摘要

We present a pigment-based quantitative high-resolution (five years) austral summer DJF (December to February) temperature reconstruction for Central Chile back to AD 850. We used non-destructive in situ multichannel reflection spectrometry data from a short sediment core of Laguna Aculeo (33 degrees 50'S/70 degrees 54'W, 355 m a.s.l., central Chile). Calibration-in-time (period AD 1901-2000, cross-validated with split periods) revealed robust correlations between local DJF temperatures and total sedimentary chlorin (relative absorption band depth (RABD) centred in 660-670 nm RABD(660;670): r=0.79, P<0.01; five-years triangular filtered) and the degree of pigment diagenesis (R(660nm/670 nm): r=0.82, P<0.01; five-years triangular filter). Root Mean Squared Error values are small (between 0.24 and 0.34 degrees C) suggesting that most of the reconstructed decadal-scale climate variability is significant.

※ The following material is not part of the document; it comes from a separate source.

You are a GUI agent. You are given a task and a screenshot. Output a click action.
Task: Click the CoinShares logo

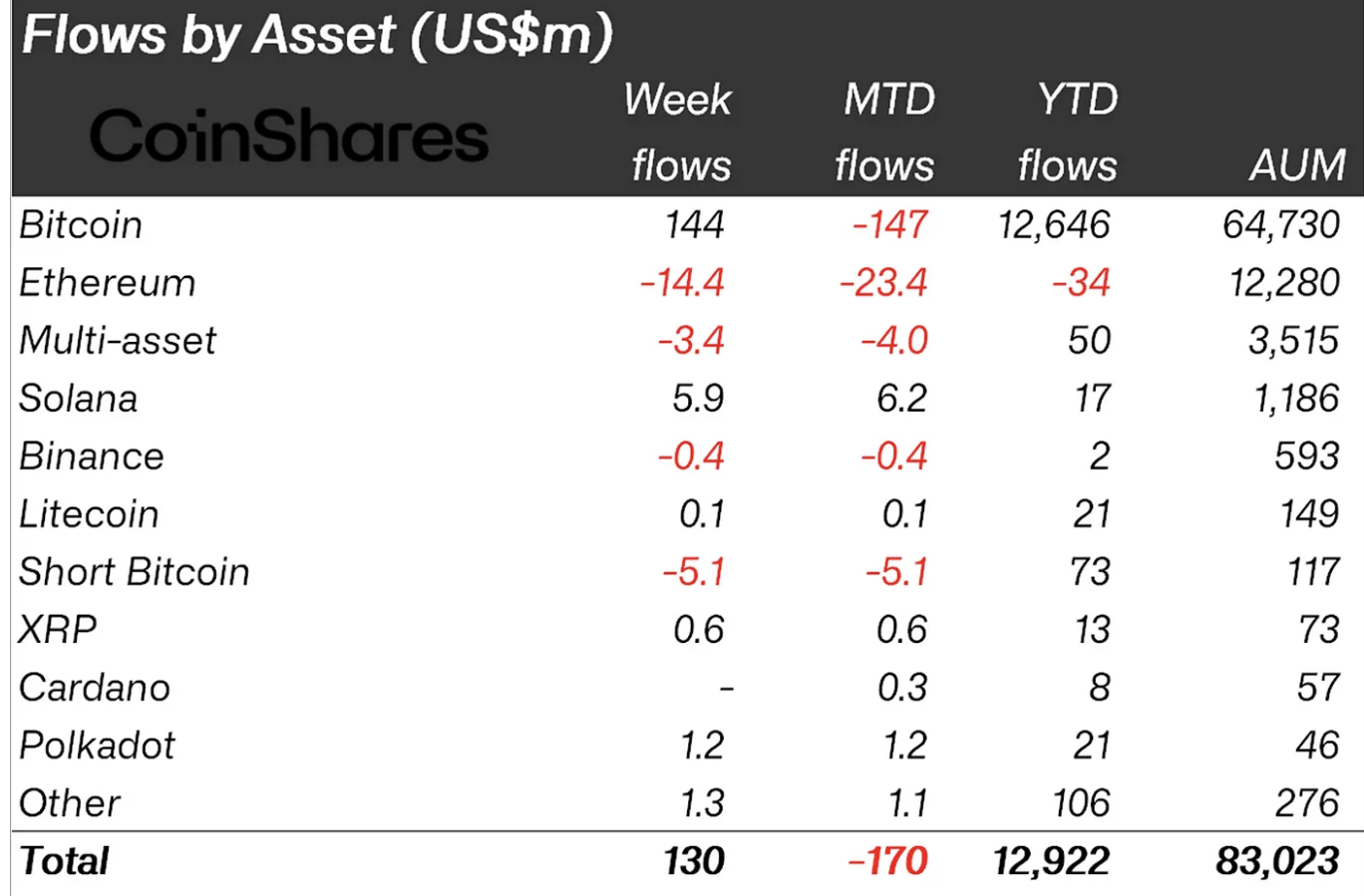289,137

Our data provide quantitative evidence for the presence of a Medieval Climate Anomaly (in this case, warm summers between AD 1150 and 1350; Delta T = 0.27 to 0.37 degrees C with respect to (wrt) twentieth century) and a very cool period synchronous to the 'Little IceAge' starting with a sharp drop between AD 1350 and AD 1400 (-0.3 degrees C/10 yr, decadal trend) followed by constantly cool (Delta T = -0.70 to -0.90 degrees C wrt twentieth century) summers until AD 1750. The structure of variability is consistent in great detail with annually resolved tree-ring based warm-season temperature and river discharge reconstructions from northern Patagonia (42 degrees S) for the past 400 years, with qualitative climate reconstructions from Andean glacier fluctuations, and with hydrological changes in Patagonian lake sediment records.